Before talking about Microservice QA and testing further, let me put down a few comments about the Fowler’s “golden standard”, which many have accepted without challenge (or comprehension?).

Overall notes

  1. No one type of specified tests addresses explicit testing for “rainy day” situations though Integration Testing has a light hint at it
  2. Functionality (the core purpose of Microservices) is tested only indirectly, implicitly: “Almost all of the service logic resides in a domain model representing the business domain. Of these objects, services coordinate across multiple domain activities
  3. Event-based inter-Microservice communication is not mentioned and, therefore, not tested
  4. There is no clarity about “external” Microservices. I think that since each Microservice is independent of others and can be created by different team/developer, all Microservices are external to each other, aren’t they?
  5. Recommendations mix Microservices design and testing with organisational and ownership aspects. For example, “The testing concerns for external services can be different to those for services under your team’s control since less guarantees can be made about the interface and availability of an external team’s services”. My experience croons me that, ownership of the Microservice can be moved to another team at any moment by a simple local reorganisation. This means that founding testing on who controls the test-subject at particular moment is a childish mistake. DevOps teams are still under corporate management and should not imagine that they will exist forever. That is, all Microservices should be tested with no dependency on who owns them at the moment and with no assumptions they could be adjusted later on (except for new requirements).


The “Golden Standard” describes the Unit-testing very accurately with many details. I am pleased to outline a simple Fowler’s statement that can be very helpful to DevOps and can cool their rush to delivery. He has said: “Unit testing alone doesn’t provide guarantees about the behaviour of the system”. In other words, Unit-testing is not enough for releasing a Microservice product.

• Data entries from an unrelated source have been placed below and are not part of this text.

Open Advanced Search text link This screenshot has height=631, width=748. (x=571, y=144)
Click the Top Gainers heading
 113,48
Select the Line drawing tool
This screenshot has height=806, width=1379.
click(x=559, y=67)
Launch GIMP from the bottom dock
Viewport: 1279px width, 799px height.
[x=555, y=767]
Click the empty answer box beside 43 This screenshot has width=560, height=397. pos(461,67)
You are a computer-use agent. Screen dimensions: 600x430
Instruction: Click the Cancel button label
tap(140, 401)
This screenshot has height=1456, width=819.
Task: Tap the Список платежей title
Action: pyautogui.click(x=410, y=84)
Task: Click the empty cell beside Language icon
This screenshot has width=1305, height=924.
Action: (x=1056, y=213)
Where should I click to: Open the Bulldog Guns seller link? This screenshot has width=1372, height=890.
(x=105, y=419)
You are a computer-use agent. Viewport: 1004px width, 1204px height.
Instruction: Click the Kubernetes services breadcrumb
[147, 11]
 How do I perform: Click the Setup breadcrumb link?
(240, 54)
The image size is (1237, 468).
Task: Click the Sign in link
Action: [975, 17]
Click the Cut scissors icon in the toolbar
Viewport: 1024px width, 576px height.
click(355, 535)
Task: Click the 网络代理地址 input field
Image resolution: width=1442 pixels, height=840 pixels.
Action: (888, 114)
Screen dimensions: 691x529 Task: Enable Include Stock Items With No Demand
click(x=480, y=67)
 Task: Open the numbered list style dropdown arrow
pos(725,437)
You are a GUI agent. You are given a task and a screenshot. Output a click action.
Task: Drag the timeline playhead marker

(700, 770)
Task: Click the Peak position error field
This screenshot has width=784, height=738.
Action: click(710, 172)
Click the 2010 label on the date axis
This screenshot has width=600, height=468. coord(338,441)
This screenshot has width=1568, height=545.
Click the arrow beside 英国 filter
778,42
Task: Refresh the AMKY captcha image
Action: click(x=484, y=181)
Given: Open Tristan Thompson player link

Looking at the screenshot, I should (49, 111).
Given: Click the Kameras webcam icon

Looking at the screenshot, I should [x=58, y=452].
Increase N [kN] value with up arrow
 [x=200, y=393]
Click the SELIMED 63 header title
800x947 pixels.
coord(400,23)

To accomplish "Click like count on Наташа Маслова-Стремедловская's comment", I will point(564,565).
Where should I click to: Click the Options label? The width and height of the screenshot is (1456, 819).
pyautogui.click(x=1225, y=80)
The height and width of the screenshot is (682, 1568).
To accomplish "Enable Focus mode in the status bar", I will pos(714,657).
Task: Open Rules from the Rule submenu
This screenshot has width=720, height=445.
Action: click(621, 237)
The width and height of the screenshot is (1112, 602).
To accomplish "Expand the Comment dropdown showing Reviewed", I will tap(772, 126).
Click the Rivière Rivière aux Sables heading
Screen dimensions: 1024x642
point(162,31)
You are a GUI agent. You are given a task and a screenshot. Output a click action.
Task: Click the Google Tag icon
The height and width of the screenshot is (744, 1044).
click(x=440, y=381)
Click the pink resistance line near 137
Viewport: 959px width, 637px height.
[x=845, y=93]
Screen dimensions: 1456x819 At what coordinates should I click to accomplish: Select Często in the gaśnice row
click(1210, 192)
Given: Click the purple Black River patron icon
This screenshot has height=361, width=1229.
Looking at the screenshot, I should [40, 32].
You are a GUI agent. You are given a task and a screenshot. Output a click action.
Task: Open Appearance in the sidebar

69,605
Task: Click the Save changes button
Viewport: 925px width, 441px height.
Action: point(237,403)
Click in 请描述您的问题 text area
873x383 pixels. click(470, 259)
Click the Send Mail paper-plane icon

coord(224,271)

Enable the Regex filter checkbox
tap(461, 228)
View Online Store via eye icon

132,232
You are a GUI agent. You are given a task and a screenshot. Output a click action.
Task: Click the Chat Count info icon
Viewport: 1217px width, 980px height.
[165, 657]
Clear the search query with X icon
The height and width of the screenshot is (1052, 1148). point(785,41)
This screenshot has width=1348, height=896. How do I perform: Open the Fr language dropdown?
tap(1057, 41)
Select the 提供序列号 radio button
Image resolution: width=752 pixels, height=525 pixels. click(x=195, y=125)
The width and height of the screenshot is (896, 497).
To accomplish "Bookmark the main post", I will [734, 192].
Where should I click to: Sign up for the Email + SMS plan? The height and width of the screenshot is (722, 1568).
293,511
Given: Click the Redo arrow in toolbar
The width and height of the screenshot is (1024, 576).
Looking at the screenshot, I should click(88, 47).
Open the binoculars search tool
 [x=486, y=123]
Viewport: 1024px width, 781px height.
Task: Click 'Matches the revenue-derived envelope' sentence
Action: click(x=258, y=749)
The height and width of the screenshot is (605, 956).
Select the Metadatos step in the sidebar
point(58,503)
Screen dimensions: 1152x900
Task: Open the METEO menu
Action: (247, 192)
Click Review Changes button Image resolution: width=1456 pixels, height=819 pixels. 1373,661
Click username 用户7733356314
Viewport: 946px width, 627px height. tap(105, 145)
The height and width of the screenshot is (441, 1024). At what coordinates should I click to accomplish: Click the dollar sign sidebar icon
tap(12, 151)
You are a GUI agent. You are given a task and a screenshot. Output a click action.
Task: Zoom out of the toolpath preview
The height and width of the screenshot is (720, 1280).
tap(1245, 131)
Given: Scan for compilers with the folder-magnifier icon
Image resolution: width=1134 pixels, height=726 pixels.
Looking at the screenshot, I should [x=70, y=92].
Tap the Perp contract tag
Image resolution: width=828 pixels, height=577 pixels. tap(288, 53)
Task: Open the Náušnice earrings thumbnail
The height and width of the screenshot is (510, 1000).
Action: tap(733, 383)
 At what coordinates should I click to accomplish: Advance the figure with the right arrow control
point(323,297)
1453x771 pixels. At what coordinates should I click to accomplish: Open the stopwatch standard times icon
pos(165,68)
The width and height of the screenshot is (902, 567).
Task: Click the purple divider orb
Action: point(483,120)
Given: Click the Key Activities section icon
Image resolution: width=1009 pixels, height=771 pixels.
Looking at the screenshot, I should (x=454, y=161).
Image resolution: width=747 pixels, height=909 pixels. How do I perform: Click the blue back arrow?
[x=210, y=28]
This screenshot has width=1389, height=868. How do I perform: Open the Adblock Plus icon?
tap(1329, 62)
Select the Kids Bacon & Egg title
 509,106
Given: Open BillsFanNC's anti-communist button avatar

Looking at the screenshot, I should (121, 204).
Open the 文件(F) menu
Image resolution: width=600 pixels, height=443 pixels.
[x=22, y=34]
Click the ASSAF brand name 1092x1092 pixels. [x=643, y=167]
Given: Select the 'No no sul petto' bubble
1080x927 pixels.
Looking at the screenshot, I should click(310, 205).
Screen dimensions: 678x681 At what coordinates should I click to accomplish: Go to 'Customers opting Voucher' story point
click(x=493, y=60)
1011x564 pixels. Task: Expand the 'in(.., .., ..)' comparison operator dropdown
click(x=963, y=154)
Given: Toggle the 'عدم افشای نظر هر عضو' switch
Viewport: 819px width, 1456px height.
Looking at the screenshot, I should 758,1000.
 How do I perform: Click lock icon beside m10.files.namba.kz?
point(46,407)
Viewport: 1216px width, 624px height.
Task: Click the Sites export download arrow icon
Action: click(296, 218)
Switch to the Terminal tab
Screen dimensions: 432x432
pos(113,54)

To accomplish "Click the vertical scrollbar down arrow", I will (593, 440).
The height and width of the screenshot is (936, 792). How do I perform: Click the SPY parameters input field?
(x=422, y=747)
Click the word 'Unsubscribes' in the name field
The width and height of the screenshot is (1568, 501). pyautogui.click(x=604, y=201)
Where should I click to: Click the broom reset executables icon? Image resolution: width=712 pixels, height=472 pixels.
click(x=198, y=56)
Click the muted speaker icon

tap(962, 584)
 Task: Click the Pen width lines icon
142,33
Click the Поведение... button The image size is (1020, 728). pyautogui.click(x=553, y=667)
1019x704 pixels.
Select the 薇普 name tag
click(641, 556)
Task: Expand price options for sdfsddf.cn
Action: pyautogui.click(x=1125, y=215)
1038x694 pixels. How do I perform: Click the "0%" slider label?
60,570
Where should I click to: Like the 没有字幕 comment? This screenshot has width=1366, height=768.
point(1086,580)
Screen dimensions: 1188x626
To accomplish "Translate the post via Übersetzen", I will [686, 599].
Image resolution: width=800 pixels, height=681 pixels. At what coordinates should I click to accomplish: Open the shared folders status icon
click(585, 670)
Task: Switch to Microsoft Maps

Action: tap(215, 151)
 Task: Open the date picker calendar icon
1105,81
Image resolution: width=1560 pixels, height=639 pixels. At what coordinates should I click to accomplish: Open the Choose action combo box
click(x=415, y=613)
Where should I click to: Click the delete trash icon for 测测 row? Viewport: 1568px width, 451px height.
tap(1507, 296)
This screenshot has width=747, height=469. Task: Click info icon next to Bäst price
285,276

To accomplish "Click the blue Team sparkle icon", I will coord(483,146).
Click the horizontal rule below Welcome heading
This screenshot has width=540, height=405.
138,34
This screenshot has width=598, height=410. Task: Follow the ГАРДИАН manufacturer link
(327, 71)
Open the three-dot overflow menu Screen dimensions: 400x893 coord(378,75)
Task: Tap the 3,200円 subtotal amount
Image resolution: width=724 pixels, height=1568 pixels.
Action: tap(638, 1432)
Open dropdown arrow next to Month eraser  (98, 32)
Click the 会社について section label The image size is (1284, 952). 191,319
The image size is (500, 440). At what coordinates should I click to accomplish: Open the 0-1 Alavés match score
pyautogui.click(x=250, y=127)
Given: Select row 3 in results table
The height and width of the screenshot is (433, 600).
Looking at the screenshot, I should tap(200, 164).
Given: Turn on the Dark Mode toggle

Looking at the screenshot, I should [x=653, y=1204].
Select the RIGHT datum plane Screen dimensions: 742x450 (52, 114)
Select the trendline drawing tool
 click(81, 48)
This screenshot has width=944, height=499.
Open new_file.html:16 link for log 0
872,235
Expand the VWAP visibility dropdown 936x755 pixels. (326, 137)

Since practically no Microservices alone realise a system (they usually provide a fine-grained functionality), Microservices should be tested within the system though it can be deployed individually. Testing in isolation is only a special technique that does not substitute joint testing of several Microservices that are logically linked together.

Integration/communication Testing

I support Fowler’s statement: “Whilst tests that integrate components or modules can be written at any granularity, in microservice architectures they are typically used to verify interactions between layers of integration code and the external components to which they are integrating.” The “layers of integration code” are formed by an internal code of Microservice while “external components” are other Microservices.

The latter are accessible via network and, in the opinion of Mr Fowler, this constitutes a problem for Microservice testers. To my understanding, the problem is that a tester or a team cannot control the network and depends on it. As I recall, such situation was never a problem for application development in the past. Does he concern that modern developers have lost qualification?  He recommends: “To mitigate this problem, write only a handful of integration tests to provide fast feedback when needed and provide additional coverage with unit tests and contract tests to comprehensively validate each side of the integration boundary. It may also make sense to separate integration tests in the CI build pipeline so that external [M.P. regarding the team] outages don’t block development.” In your opinion, dear reader, can “fast feedback” compensate an untested product in business eyes? If such practice is exercised, this is the alarm for the company!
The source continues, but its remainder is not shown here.